— Begin —

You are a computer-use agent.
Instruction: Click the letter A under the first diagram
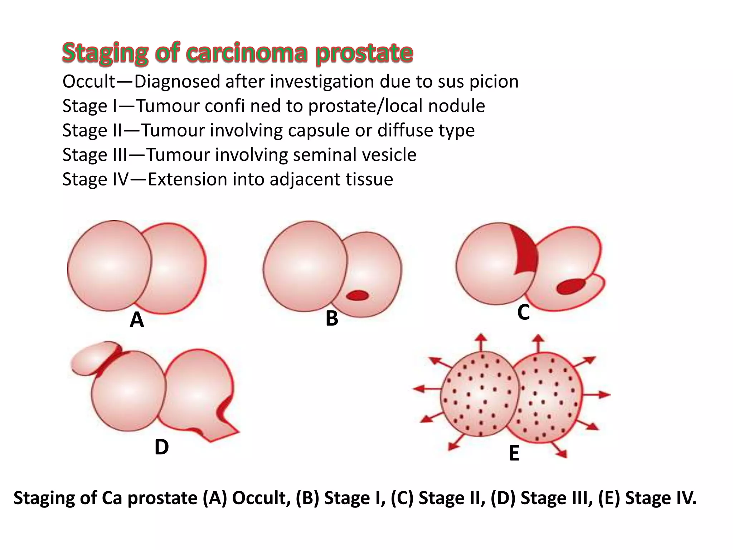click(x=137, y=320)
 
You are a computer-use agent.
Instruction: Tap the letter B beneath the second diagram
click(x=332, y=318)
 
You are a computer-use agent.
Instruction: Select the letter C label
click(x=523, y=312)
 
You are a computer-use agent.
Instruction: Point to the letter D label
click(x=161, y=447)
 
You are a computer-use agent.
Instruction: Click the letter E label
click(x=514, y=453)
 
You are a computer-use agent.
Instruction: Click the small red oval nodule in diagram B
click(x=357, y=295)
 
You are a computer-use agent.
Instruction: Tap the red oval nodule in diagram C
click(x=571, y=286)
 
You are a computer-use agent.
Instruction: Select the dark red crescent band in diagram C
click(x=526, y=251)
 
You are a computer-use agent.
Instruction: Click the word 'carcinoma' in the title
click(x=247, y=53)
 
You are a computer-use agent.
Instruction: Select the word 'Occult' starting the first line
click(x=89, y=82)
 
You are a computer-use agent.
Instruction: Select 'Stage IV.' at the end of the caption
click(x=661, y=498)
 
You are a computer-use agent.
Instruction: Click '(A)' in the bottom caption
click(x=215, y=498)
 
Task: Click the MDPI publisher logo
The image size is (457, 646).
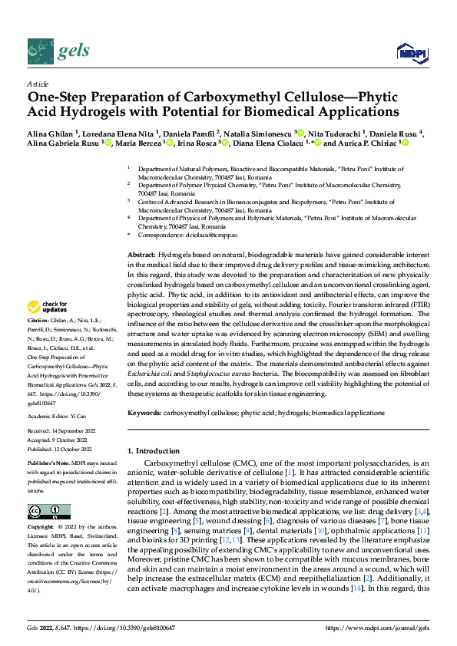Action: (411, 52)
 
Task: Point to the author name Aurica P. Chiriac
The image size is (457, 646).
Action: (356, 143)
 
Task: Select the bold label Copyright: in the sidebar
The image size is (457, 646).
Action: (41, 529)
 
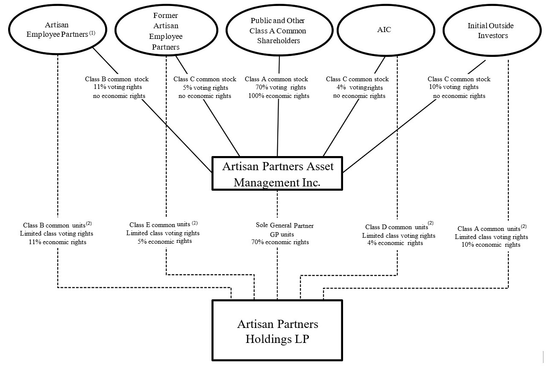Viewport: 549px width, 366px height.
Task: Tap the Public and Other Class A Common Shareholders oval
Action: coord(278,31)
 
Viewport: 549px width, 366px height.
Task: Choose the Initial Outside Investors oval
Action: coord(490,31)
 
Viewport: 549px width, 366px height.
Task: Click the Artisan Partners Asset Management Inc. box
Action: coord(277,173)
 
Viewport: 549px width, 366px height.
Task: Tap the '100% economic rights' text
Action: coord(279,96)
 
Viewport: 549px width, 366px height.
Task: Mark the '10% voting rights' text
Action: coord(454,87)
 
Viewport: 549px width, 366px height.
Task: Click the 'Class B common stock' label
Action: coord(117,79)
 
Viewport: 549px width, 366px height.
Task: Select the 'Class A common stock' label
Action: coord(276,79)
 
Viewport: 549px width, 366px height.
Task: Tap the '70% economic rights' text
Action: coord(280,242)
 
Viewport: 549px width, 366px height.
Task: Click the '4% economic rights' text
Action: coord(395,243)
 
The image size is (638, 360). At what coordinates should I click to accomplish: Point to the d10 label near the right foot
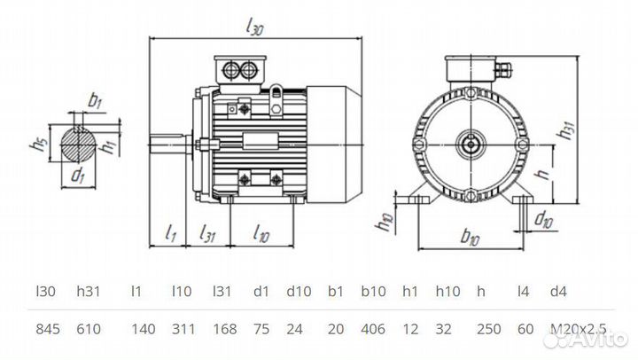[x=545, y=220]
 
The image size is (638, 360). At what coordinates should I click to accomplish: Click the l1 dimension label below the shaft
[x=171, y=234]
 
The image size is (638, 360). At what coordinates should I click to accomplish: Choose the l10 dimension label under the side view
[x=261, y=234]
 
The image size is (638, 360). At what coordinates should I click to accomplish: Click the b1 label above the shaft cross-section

— End —

**TASK TO CARRY OUT:**
From the items above, pick out each line that contains the word "diagram" and copy those lines in their original order.

**ANSWER TO THE EXERCISE:**
Instruction: Click the letter A under the first diagram
Instruction: Tap the letter B beneath the second diagram
Instruction: Click the small red oval nodule in diagram B
Instruction: Tap the red oval nodule in diagram C
Instruction: Select the dark red crescent band in diagram C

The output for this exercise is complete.